Nonetheless, in 2005, records show, the county attorney's office did use the request for proposal process to hire the law firm handling workers' compensation cases. A separate committee that reviews RFPs rated several law firms and gave the highest rating to the Carle Place law firm of Cherry, Edson & Kelly, which had handled these cases for 27 years.
Despite that rating, Malafi said the committee made a mistake in its selection, according to a transcript of a 2006 legislative hearing held after a lawyer from Cherry, Edson complained about being replaced. She said another firm was equally qualified and that Cherry, Edson was more expensive.
Malafi then selected Vecchione, Vecchione & Connors, a law firm in Garden City Park. Michael Vecchione, a firm partner, is a law school classmate of Levy's. Records show the firm has contributed $12,800 to Levy and $700 to D'Amaro since 2006.
County auditors reviewed the committee's rating of Cherry, Edson and found that it was correct, according to records.
Levy said the county stopped using Cherry, Edson because he said it had been "padding their bills." Paul Siminerio, a partner at Cherry, Edson, called that "an outrageous mischaracterization" and said the firm was paid a set amount by contract. He also said it was his firm's experience, prior to Malafi, that the county awarded legal work through the request for proposal process.
Records show that Cherry, Edson has contributed to Republicans and made one $700 contribution to Levy in 2003. Asked if he thought his failure to make additional campaign contributions to Levy contributed to his losing the work, Siminerio said, "I don't doubt that there's a correlation."

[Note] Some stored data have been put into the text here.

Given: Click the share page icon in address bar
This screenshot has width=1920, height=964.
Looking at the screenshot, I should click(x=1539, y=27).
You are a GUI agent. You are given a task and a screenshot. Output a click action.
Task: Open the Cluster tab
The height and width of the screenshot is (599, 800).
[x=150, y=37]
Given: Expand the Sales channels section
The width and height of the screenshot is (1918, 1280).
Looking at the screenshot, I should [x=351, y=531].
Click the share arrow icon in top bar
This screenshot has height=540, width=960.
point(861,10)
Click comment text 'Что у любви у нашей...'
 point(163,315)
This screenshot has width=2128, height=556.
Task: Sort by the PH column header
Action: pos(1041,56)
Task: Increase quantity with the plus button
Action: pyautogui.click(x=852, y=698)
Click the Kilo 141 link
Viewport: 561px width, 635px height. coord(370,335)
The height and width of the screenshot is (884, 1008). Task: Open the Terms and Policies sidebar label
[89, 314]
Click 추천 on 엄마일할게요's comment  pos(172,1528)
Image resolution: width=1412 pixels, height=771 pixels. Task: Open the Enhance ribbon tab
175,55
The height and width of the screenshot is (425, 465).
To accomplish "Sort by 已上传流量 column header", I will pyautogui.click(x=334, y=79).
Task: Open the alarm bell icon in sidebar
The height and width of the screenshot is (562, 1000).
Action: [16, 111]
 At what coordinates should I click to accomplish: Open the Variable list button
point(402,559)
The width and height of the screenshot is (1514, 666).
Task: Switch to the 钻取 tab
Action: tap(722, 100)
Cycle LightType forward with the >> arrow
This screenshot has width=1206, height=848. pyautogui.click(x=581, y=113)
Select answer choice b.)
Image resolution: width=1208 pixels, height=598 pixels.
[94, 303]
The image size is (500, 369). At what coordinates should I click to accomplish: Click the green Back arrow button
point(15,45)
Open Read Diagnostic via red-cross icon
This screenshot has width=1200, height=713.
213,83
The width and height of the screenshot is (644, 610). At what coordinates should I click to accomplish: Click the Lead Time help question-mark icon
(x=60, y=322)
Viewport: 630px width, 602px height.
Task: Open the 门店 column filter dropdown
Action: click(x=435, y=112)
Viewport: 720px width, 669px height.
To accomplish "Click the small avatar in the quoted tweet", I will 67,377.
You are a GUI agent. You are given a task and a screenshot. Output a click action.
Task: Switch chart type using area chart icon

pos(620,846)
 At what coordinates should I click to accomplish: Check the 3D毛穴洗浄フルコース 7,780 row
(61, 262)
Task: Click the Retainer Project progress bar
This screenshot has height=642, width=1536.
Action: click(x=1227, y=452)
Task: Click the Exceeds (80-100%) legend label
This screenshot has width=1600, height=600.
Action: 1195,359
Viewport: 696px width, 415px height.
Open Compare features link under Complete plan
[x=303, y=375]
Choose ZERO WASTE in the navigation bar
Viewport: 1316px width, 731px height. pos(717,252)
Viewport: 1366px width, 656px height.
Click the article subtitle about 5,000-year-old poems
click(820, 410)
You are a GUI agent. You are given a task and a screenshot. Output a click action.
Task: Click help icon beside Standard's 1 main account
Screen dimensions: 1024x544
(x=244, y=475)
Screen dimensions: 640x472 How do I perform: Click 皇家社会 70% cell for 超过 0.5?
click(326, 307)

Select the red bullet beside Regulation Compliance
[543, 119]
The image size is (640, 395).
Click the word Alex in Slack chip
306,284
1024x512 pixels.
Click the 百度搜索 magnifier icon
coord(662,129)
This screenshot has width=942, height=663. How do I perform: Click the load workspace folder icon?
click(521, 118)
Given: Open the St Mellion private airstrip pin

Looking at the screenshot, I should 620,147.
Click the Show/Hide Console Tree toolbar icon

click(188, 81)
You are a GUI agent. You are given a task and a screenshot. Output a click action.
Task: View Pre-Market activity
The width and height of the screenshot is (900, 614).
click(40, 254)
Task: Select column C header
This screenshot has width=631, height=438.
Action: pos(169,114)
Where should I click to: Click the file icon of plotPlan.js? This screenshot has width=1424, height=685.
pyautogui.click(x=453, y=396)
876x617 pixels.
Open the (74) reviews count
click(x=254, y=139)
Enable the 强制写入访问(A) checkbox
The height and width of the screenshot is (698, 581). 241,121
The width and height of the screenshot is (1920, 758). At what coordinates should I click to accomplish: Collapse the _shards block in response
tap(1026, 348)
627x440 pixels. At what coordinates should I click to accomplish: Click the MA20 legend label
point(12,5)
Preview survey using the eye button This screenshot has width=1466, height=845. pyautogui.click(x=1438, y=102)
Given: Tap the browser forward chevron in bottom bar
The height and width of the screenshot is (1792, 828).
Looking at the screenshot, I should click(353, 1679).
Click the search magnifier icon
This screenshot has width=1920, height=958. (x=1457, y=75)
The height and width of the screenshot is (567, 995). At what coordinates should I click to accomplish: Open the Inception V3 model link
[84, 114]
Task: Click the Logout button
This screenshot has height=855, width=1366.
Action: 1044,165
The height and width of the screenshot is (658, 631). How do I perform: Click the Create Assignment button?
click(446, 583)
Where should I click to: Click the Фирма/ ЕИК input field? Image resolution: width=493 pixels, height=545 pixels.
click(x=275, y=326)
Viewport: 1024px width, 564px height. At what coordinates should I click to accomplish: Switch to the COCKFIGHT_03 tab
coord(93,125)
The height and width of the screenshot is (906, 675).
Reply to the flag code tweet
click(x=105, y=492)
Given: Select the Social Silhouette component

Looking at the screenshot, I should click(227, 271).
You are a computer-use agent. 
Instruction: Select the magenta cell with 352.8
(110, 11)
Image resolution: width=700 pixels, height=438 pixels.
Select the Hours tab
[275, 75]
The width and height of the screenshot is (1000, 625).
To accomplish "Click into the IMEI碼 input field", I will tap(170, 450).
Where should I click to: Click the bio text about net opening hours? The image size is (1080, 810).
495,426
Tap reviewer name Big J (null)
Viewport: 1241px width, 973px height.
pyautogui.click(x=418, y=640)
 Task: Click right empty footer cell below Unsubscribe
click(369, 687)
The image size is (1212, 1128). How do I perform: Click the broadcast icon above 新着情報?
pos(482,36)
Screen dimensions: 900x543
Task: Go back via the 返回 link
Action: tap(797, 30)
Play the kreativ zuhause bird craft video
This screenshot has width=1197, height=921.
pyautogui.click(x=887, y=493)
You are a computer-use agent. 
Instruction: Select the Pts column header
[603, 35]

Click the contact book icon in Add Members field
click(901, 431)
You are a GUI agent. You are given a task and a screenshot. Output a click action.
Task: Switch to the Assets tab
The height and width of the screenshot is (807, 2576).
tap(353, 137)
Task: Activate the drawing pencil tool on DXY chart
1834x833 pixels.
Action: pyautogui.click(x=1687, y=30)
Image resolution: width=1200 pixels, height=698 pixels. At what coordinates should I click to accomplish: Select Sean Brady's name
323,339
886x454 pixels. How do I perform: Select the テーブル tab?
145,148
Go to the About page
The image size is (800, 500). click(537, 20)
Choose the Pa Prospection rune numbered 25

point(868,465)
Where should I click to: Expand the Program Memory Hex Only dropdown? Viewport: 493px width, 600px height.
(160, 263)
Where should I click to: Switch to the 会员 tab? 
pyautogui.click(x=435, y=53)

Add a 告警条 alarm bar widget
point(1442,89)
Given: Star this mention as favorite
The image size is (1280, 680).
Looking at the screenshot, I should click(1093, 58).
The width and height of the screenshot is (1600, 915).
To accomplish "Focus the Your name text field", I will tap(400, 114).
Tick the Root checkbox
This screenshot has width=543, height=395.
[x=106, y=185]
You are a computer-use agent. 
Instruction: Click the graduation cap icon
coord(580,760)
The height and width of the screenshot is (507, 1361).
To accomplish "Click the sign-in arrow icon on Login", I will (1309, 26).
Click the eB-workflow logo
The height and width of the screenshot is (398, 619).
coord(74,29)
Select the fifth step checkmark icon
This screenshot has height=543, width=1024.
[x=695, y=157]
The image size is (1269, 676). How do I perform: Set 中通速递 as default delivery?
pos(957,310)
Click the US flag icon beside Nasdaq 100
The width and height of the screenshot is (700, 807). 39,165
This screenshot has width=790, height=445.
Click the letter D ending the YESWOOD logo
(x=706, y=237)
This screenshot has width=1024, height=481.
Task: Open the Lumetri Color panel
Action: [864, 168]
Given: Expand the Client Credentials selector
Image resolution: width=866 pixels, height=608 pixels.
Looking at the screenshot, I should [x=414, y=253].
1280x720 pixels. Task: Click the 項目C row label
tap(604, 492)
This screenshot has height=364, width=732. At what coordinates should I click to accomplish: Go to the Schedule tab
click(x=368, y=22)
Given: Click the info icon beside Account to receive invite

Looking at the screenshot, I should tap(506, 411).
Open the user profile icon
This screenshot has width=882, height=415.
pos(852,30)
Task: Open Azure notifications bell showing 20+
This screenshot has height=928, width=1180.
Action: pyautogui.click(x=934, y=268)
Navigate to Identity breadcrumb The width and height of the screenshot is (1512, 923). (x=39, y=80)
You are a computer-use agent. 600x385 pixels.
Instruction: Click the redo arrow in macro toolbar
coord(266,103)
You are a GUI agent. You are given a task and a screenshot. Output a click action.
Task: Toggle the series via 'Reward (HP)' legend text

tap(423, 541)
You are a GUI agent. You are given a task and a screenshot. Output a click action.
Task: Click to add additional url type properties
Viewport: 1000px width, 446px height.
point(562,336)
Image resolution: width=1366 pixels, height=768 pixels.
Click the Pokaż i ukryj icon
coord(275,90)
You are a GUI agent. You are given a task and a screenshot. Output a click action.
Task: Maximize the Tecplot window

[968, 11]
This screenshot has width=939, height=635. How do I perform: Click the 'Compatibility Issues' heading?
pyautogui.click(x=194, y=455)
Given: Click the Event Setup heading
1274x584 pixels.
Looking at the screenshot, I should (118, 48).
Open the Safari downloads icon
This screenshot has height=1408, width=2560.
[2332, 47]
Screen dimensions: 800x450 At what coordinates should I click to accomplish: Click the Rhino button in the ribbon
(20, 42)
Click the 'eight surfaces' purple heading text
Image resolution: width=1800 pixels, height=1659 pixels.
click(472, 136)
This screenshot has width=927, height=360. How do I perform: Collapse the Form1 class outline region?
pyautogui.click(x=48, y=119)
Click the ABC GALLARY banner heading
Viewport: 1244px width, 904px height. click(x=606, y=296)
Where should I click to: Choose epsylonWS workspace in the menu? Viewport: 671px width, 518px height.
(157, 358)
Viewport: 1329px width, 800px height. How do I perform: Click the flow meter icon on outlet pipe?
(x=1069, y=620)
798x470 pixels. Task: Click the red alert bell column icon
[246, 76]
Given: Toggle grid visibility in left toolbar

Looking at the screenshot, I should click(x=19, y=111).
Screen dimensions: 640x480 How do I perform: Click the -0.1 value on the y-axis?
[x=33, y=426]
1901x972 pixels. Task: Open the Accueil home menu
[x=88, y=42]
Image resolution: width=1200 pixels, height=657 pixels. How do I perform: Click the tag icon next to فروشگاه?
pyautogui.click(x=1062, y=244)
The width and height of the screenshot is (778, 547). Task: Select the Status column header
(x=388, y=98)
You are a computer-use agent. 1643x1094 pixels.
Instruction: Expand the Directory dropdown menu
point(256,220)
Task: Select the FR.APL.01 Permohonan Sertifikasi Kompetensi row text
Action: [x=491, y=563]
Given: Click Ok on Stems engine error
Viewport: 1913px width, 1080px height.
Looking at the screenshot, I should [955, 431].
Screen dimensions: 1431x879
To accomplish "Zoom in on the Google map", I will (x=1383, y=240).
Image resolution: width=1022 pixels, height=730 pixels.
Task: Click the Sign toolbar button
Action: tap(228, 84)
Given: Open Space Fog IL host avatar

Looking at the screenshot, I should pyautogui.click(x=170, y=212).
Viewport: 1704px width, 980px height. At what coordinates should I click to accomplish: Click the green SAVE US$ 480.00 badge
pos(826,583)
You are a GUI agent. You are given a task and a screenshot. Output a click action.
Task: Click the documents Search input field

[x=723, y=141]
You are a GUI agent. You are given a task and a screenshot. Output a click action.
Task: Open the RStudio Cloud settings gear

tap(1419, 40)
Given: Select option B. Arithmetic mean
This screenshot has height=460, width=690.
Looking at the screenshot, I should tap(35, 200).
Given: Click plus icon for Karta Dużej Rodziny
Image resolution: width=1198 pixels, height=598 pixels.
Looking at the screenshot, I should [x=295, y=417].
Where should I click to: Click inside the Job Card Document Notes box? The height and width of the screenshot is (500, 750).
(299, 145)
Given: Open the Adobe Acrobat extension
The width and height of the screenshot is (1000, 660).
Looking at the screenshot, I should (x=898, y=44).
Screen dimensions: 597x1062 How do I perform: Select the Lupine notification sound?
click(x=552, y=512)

Lawyers at other law firms contributing to Levy either declined to comment or said that they contributed to a variety of political candidates.
Levy said his fundraising operation is successful, in part, because of its follow-through. County employees and supporters volunteer to make calls on their lunch hour and after work to people on mailing lists, he said.
And while Levy said he rarely makes calls himself, he also said, "There are times when, as a candidate, that you have to get on the phone and dial for dollars, or you're going to be left in the dust."